In a victory for Sen. John Kerry, Boston police backed down on a threat to protest at the Democratic National Convention site next month after Kerry honored a police picket line and canceled a speech to a national mayors meeting, reports the Boston Globe.

Asked before boarding his campaign plane in Baltimore on Monday if he had any influence on the union's decision, Kerry responded with a wink and a chuckle, reports CBS News' Steve Chaggaris. Asked if he offered them something, Kerry said, "just diplomacy."

A Kerry campaign official said the senator's decision to cancel his speech was motivated in part by the expectation that the union would not protest at the FleetCenter during the late-July convention.

"The senator . . . kept his eye on the big prize, the convention, in order to achieve a trade-off with the unions," a Kerry spokesman said.

The union's change of heart allows Kerry and thousands of Democratic delegates, as well as thousands of journalists, to come and go at the convention site unimpeded, despite Boston's ongoing labor woes.

"I don't cross picket lines. I never have," Kerry said as he left Mass Sunday night at Our Lady of Good Voyage chapel in South Boston.

Boston Mayor Thomas Menino had called on Kerry to attend, saying the conference was "an important event for urban America," and that pickets set up by the Boston Police Patrolmen's Association and other union members did not constitute a legitimate picket line.

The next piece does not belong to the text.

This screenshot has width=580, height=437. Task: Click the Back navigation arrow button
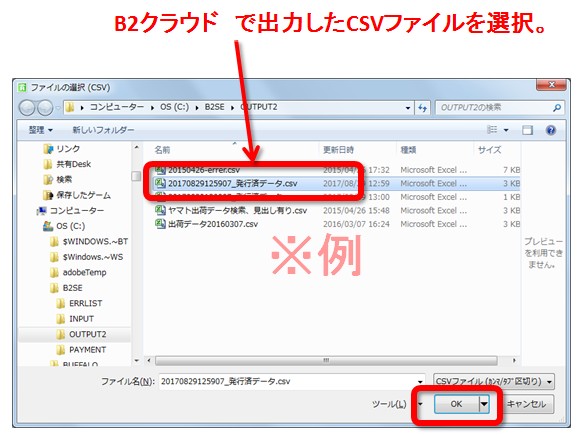27,108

Menino has been locked in a battle with several city unions over unsettled contracts.

"We know that people on both sides have been working in good faith to resolve the situation, and we hope that they will redouble their efforts to find a resolution," said Kerry campaign spokesman David Wade.

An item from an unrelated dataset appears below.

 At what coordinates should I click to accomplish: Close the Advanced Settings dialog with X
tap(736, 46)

Menino said that he spoke with Kerry on Sunday evening, and that he was "very, very disappointed" with Kerry's decision.

"I would think that he would come and talk to the mayors who are making a difference in America everyday, who are on the front lines of the issues that face working people," Menino said.

"We're very proud of the senator and his stand," said Jim Barry, a spokesman for the police union.

However, the police and firefighters are not actually on strike, so Menino has said their protests are not really picket lines.

Rhonda Spears, a spokeswoman for the mayors conference, said the "mayors are outraged" by Kerry's decision to cancel his appearance and Detroit Mayor Kwame M. Kilpatrick said he was disappointed and angry.

"This was the opportunity for Sen. John Kerry to give a message for how he's going to help mayors and cities," Kilpatrick said. "I'm concerned whether he's going to support the mayors of this country in delivering for their citizens."

According to an agenda, meetings during the mayors conference are covering issues like community policing, job creation, housing, children's health and sustainable development.

Boston police have been working without a contract for about two years. According to the Globe, they are seeking a 16 percent pay raise over four years. The city has offered 11.9 percent, the newspaper says.

Boston's firefighters are also staffing picket lines, apparently hoping that their pay raise will be as good as the cops'.

The union dispute is a major logistical obstacle — and political risk — for the Democratic convention that opens in Boston July 26.

A federal judge has warned pickets led by the Boston Police Patrolmen's Association to stop blocking people or vehicles from entering the job site at the FleetCenter, the site of the convention.

Earlier this month, the police union and its allies surrounded workers and trucks that have tried to enter the site, shouting at them to "go home" and physically standing in their way.